#31 (1/2)

Есть в этом тихом месте что-то, позднее думает Стефани, что немножечко сводит с ума. Может быть, это странное чувство незащищенности, слабости, что преследует от самого Нью-Йорка. Может быть, это подкрадывающееся маленькими шажками горькое ощущение проигрыша, которое приходит после невыносимых тренировок и отточенных почти до мастерства движений. Или, может, это странное, поглощающее самые остатки позитива взаимодействие или просто существование плечом к плечу с людьми, которые больше не походят на тех, что были в городе, с тобой в одной аудитории на занятиях.

Что бы то ни было, решает Стефани, но какой-то день просто взял и перевернул всё с ног на голову. Такие, как она — ребята, рождённые с чувством самоуверенности и живущие в лучшем районе Нью-Йорка всю жизнь, возможно, чуть более сумасшедшие.

Иначе и не объяснить, почему она вдруг подрывается с кровати ещё глубокой ночью и вплоть до восхода солнца продолжает метать дротики в дартс в старом амбаре за домом, детально продумывая план того, как она сначала встряхнет каждого из братьев, а потом будет наблюдать за тем, как каждого Пурпурного Дракона засаживают за решётку.Стефани хочет вернуться в Нью-Йорк, потому что она Браун и это никогда не подводило. Вся семья — члены Совета города: это максимальный уровень защиты. Правда, где-то в глубине души она понимает, что, может, её самоуверенность — попросту обманчивое чувство. Стеф не видела врага в лицо, но безумно хочет с ним разобраться — это сродни глупости, если честно, и она в этом упрекала Рафаэля. Но сама рвётся в бой, в точности как и он.

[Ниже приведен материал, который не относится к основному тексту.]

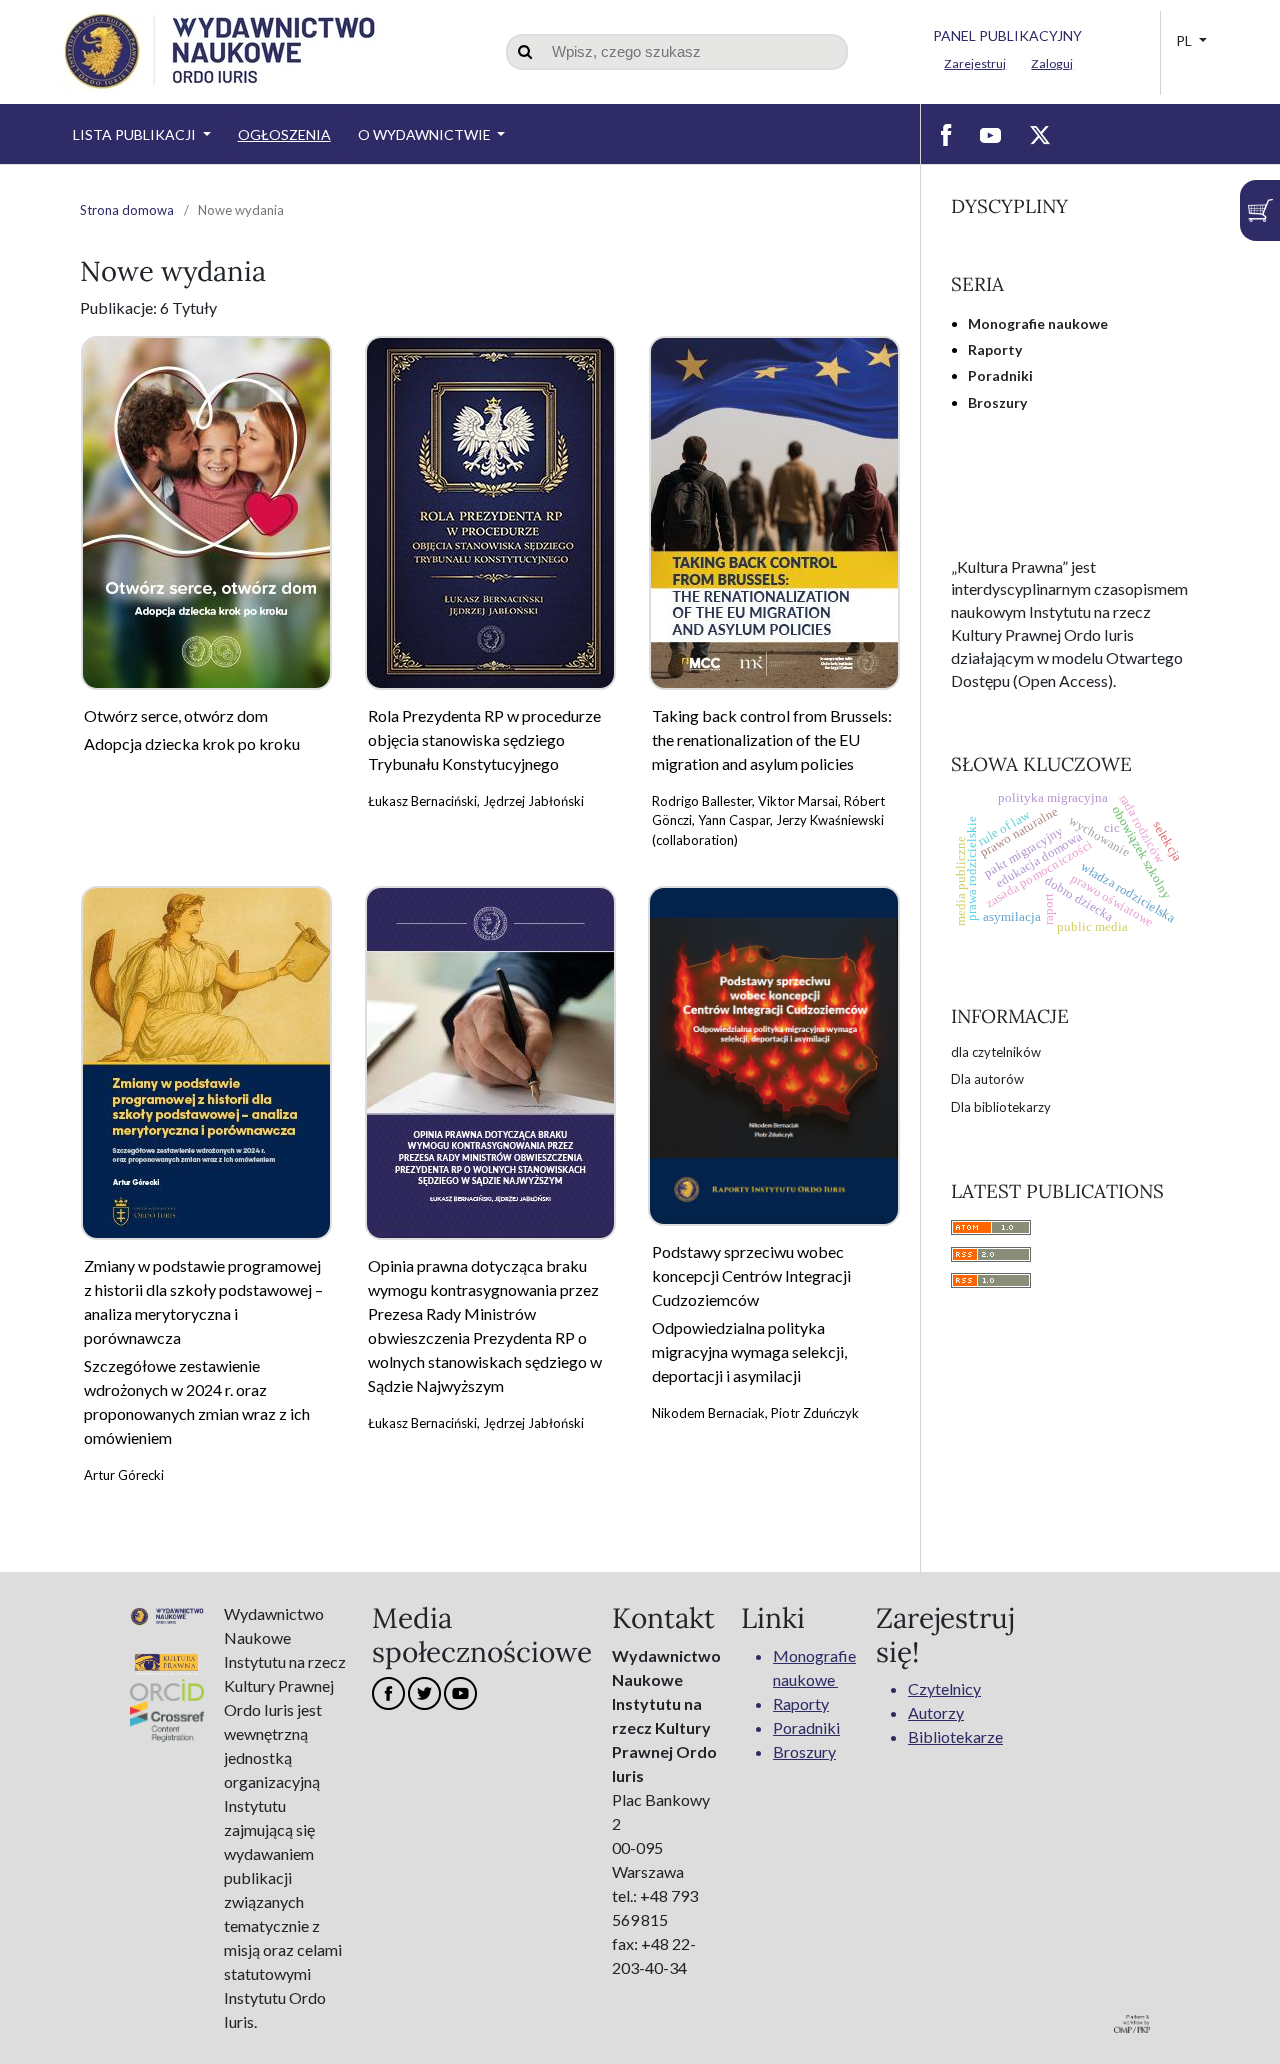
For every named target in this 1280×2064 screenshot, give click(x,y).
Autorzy (936, 1712)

Раф ведь был прав, сказав, что они похожи.

Стефани чувствует это каждый раз, когда Донателло делает им одинаковые замечания. Только реакция совершенно разная — Раф показывает средний палец, а она закатывает глаза, потому что, ну, кто вообще будет слушать Дона? Он такой высоконравственный мученик, что ему просто хочется врезать. Стеф иногда кажется, что из всех них её может тормознуть только Леонардо — такой весь из себя благородный, надменный. Корону забыл надеть, его бы тогда Пурпурные не тронули даже — наверняка подумали бы, что у парня проблемы с головой.

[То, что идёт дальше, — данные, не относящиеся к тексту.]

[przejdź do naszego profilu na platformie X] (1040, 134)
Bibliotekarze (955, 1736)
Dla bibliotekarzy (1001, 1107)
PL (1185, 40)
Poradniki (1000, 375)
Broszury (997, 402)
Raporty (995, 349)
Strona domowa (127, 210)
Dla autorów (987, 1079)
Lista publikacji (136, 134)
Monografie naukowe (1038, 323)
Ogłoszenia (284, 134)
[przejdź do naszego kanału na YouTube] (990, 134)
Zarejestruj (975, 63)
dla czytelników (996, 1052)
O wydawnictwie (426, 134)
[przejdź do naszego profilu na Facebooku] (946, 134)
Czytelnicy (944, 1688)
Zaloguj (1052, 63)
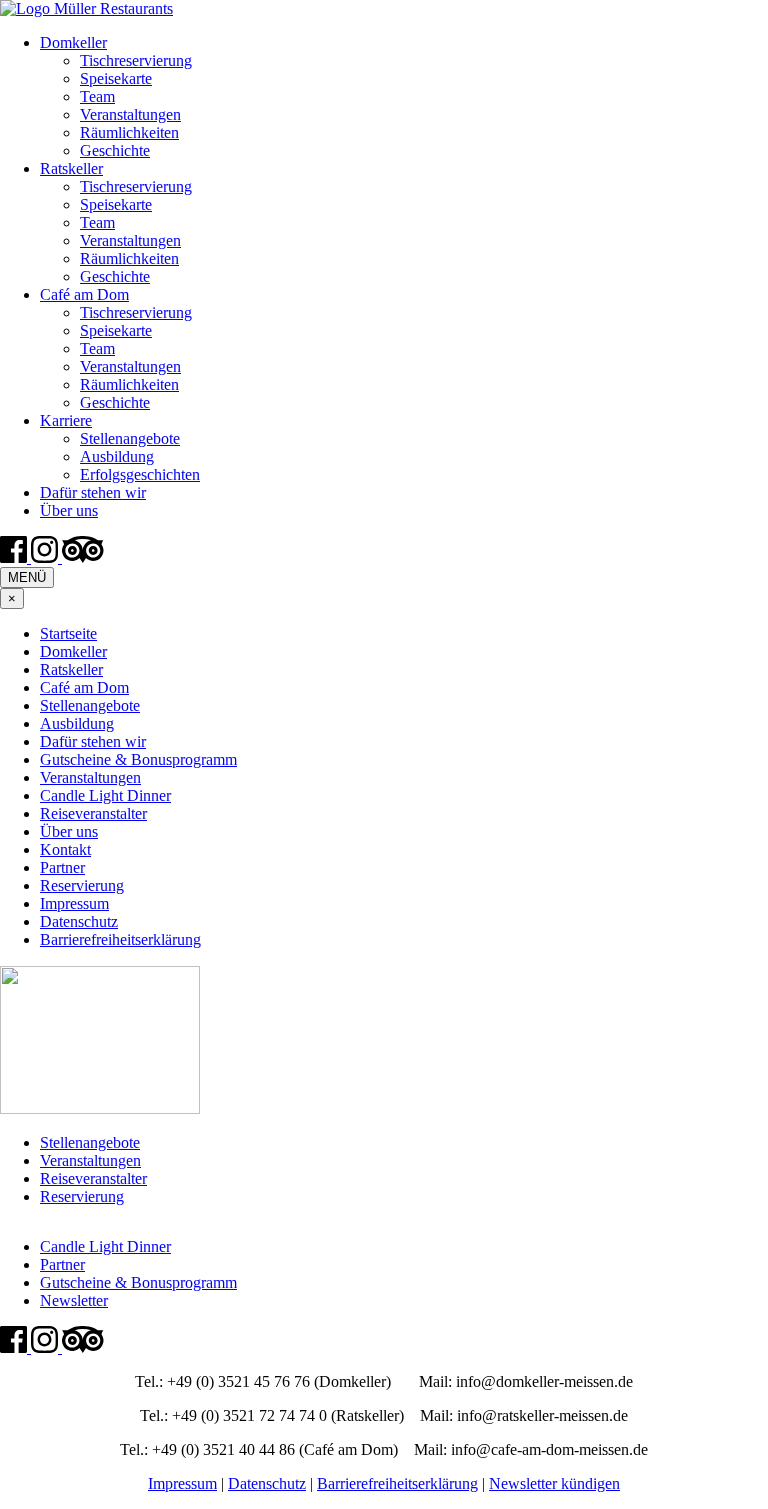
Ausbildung (117, 456)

Нет, Стефани никогда не думала о нём плохо, но уже на протяжении нескольких часов она наблюдала за тихой Кейт и долго сдерживала себя от того, чтобы поговорить с Леонардо уже лично. Радикально. Стеф умеет и иногда резко действовать очень даже надо. Сейчас же её останавливали только ночь, проведённая практически без сна, и голодный желудок.

Да и молчаливый Лео — плохой Лео. Она знает.

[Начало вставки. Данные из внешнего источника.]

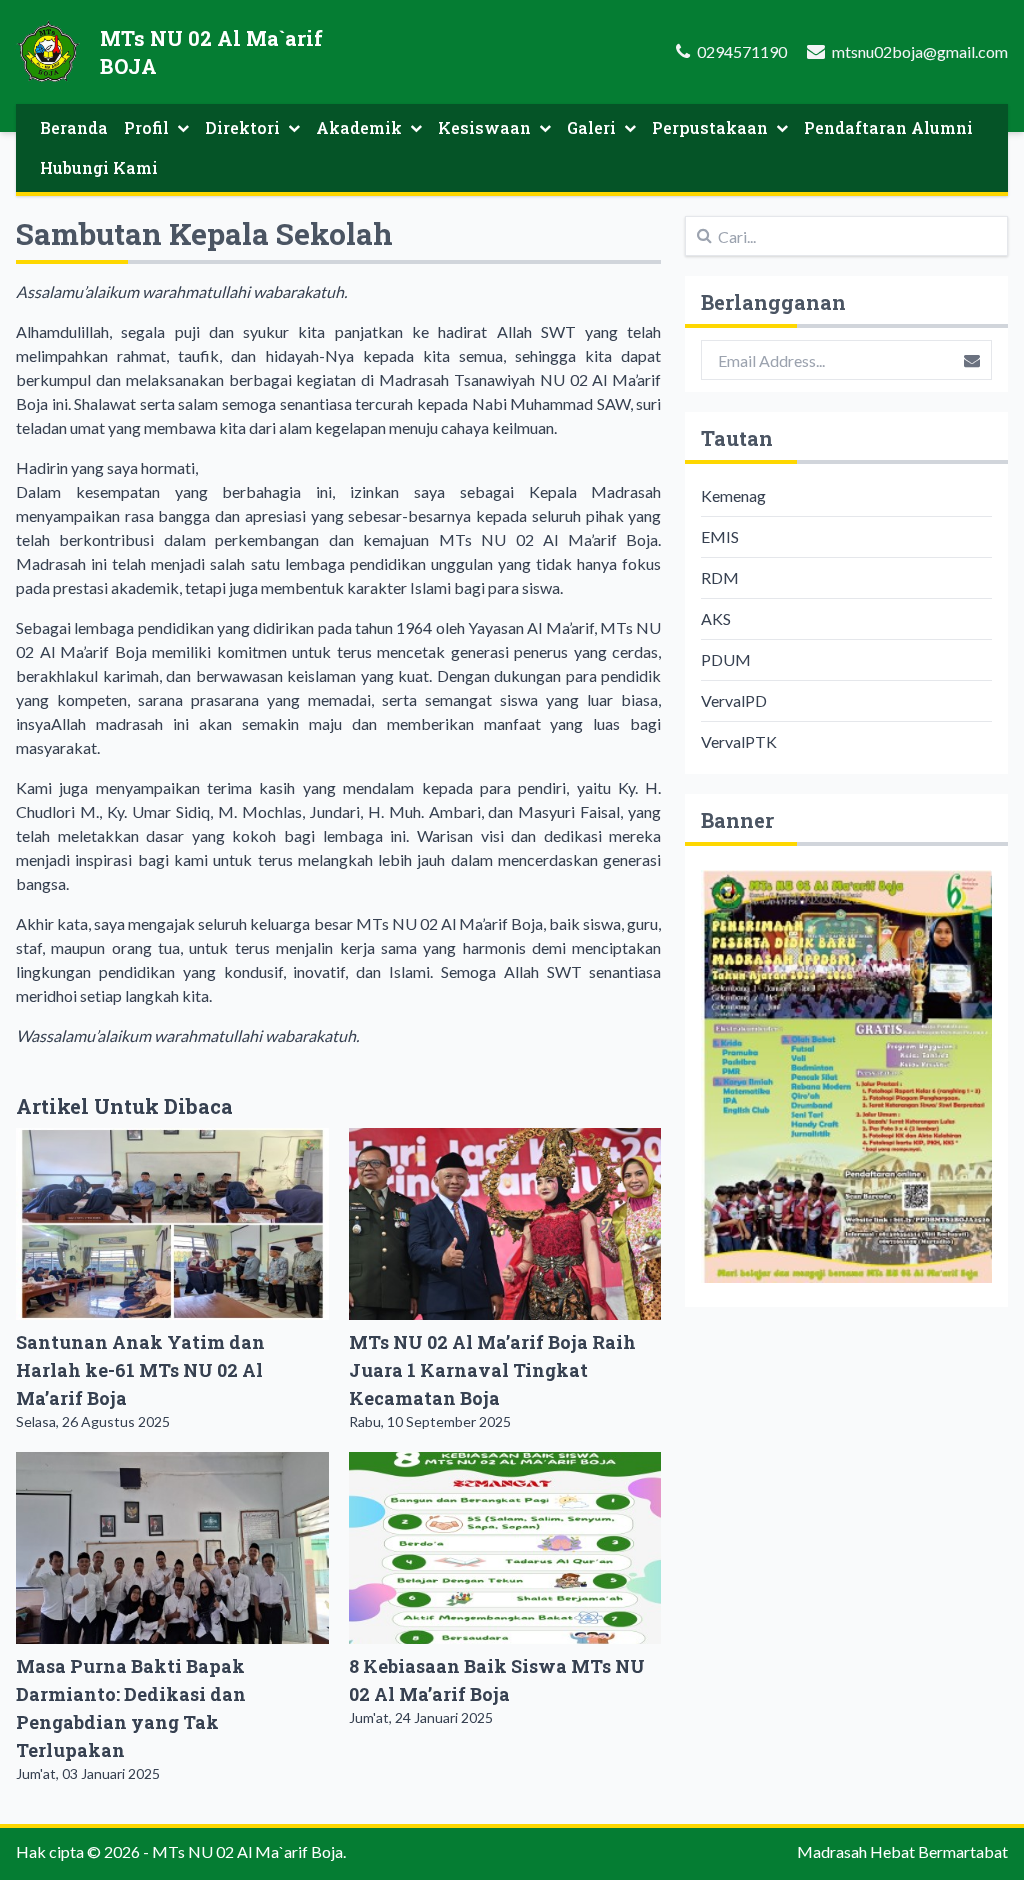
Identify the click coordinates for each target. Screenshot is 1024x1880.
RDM (720, 577)
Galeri (591, 127)
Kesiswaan (484, 127)
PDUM (726, 659)
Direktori (242, 127)
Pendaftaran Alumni (888, 127)
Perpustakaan (710, 127)
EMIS (720, 536)
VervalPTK (739, 741)
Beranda (74, 127)
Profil (146, 127)
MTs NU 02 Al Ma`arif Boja (247, 1851)
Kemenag (733, 495)
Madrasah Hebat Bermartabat (902, 1851)
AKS (716, 618)
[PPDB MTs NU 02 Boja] (846, 1076)
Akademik (359, 127)
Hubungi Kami (99, 167)
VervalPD (734, 700)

Сегодня утром, практически на рассвете, уехали Кейси и Эйприл. Решили проверить обстановку в городе, и Эйприл пообещала обязательно позвонить, если они заметят что-то слишком неладное. Джонс даже пообещал вломить каждому Пурпурному Дракону, оказавшемуся у него на пути, и после недолгого прощания и парочки наставлений они расстались.

Сейчас впервые за несколько дней светло-розовые лучи прорезают стальное небо, и погода становится необыкновенно приветливой по сравнению с последними неделями. Стефани жмурится, глядя на солнце, и, кое-как абстрагировавшись от проблем, жалеет, что у неё нет чёрных очков. Рядом с ней привычным с тихим скрипом открывается дверь, и Сьюзан, кивнув в качестве приветствия, присаживается на крыльцо, параллельно что-то печатая в телефоне. Стефани ещё минуту смотрит на новую знакомую и уже собирается что-то спросить, но не делает этого. На улице вместе с ними оказывается Микеланджело и напевает что-то веселое вплоть до того момента, пока вышедший следом Донателло не задевает его плечом случайно и, извинившись бегло, чиркает зажигалкой. Проходя мимо Сьюзан, Дон сбавляет шаг на мгновение и тихо здоровается с ней. А Сью это даже кажется лёгкой неожиданностью, потому что Донателло обычно бывает настолько погружён в себя, что не слышит ничего, даже не видит практически никого. Она смотрит в его сторону ещё пару минут, но отвлекается на негромкий скрип двери, что раздаётся позади.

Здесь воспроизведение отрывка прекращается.